NOTÍCIA APRESENTADA
------------------------------------

O governador afastado do Tocantins, Wanderley Barbosa (Republicanos), e a primeira-dama, Karynne Sotero, fizeram uma 'limpa', segundo a Polícia Federal, na casa da sogra do mandatário após terem sido alvo de busca e apreensão no dia 3 de setembro, no âmbito da segunda fase da Operação Fames-19 - investigação sobre supostos desvios de recursos destinados à compra de cestas básicas durante a pandemia da Covid-19.
Por essa conduta, o casal foi alvo de uma nova ofensiva da Polícia Federal nesta quarta, 12, no âmbito da Operação Nêmesis, que investiga tentativa de obstrução de justiça e destruição de provas durante as diligências realizadas em setembro, na segunda fase da Operação Fames-19.
Na ocasião, Barbosa e Karynne foram intimados a depor na Superintendência Regional da Polícia Federal no Tocantins às 14h, mas não compareceram à sabatina. Segundo as investigações, o casal preferiu se deslocar até a casa da sogra do governador, Joana Darc Sotero Campos, quando uma denúncia anônima relatou 'intensa' movimentação de veículos e retirada relâmpago de mochilas e caixas do imóvel.
"Por estas razões, a autoridade policial apresentou novo pedido de busca e apreensão, desta vez contra novos alvos, identificados a partir da diligência in loco, instruindo seu requerimento com os elementos de convicção supervenientemente identificados", justificou a PF em relatório ao Superior Tribunal de Justiça no qual pediu autorização para a Operação Nêmesis (deusa da vingança, segundo a mitologia grega), deflagrada nesta quarta.
A defesa de Wanderley Barbosa afirma que "recebeu com estranheza mais uma operação da Polícia Federal no momento em que aumenta a expectativa pelo julgamento do habeas corpus que pode devolvê-lo ao cargo".
Os mandados de busca e apreensão da Nêmesis foram assinados pelo ministro Mauro Campbell, do STJ. Os endereços inspecionados pela PF ficam em Palmas e Santa Tereza do Tocantins.
Depressa, governador
Os federais veem fortes indícios de que na residência de Joana Darc - também alvo de novas diligências nesta quarta - o governador Wanderley estava "orientando e coordenando" a remoção de caixas, malas e mochilas do interior da casa.
Após recebimento da queixa anônima, indicando a correria na casa da sogra, a equipe policial que fazia as buscas se deslocou para confirmar a veracidade da denúncia.

------------------------------------

MATERIAL EXTRAÍDO
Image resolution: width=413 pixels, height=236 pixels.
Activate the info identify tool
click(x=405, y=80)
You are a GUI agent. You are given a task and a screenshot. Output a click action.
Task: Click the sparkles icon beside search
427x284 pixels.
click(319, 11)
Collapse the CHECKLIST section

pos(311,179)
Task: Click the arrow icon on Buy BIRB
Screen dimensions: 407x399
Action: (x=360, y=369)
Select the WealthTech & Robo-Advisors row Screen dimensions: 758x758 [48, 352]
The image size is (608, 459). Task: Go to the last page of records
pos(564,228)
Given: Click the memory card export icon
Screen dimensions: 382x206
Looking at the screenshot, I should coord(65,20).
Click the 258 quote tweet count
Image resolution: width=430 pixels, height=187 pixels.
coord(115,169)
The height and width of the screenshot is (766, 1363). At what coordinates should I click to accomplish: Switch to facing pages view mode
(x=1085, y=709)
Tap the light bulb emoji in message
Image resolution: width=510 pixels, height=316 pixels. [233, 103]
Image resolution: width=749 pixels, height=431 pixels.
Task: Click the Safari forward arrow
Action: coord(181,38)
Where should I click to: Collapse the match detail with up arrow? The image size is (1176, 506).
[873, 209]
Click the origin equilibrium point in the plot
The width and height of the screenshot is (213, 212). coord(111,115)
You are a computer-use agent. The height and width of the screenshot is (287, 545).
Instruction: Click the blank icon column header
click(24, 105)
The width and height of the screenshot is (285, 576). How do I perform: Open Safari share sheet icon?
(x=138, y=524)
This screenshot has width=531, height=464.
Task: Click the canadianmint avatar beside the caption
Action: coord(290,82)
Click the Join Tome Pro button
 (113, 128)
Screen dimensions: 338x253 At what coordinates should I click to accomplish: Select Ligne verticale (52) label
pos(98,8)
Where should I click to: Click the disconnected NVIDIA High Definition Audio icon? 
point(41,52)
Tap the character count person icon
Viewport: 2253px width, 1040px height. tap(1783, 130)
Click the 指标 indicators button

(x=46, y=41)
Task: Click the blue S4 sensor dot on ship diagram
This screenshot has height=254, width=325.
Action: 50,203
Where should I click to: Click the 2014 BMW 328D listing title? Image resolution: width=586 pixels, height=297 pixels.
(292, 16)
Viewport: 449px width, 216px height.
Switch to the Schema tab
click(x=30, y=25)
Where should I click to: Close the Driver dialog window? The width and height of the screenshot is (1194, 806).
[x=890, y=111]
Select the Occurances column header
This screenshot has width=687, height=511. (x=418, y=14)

------------------------------------

O QUE SE PEDE
Retome a notícia sobre a Operação Nêmesis e prossiga a partir da última frase apresentada. Os itens formam um material à parte, sem relação com a notícia.

RESPOSTA
"Em vista do relato foi determinada pela Coordenação da Operação Policial que cumpria os mandados de busca e apreensão a realização de diligência confirmatória, tendo sido deslocado para o local, inicialmente, duas equipes policiais compostas por três agentes de polícia federal que reportaram a presença de diversos veículos oficiais e de pessoas que, momentos antes, foram alvos de busca e apreensão. Outrossim, foi observada intensa movimentação de caixas, malas e mochilas sendo removidas da referida residência, bem como do interior dos variados veículos que se encontravam estacionados na frente e nas proximidades do imóvel", detalha a PF no documento, ao qual o Estadão teve acesso.
A equipe de federais, incumbida de frear a suposta movimentação atípica no entorno de Wanderley Barbosa, preferiu não agir por "questões de segurança", segundo o relatório.
Na avaliação dos investigadores, o numeroso aparato de policiais militares à paisana, possivelmente integrantes da Casa Militar, da segurança pessoal do governador Wanderley Barbosa, e até da Inteligência da Polícia Militar do Tocantins, não permitiria uma abordagem segura na ocasião.
"Os policiais federais que se encontravam em campo decidiram não realizar a abordagem, optando por realizar o acompanhamento dos veículos após o embarque, visando localizar o destino de tais objetos", diz o documento.
No entanto, os federais não conseguiram seguir os carros carregados de caixas e mochilas, "em razão da adoção de manobras evasivas e da dispersão realizada pelos veículos", relatou a PF ao ministro Mauro Campbell.
Bengala
"Ao consultar em sistema a propriedade das placas dos veículos identificados, foi possível constatar que se tratava de veículos alugados pelo Estado do Tocantins. Com o escopo de identificar a localização e a destinação de cada um deles, após ser oficiada, a empresa salientou que os veículos não possuem rastreador, visto que não houve a liberação para instalação dos equipamentos por parte da contratante. Com relação aos veículos de placa RMC-9A56 e RMC-9B65, os sistemas apresentaram falha na transmissão, encontrando-se inoperantes no momento", explicam os investigadores.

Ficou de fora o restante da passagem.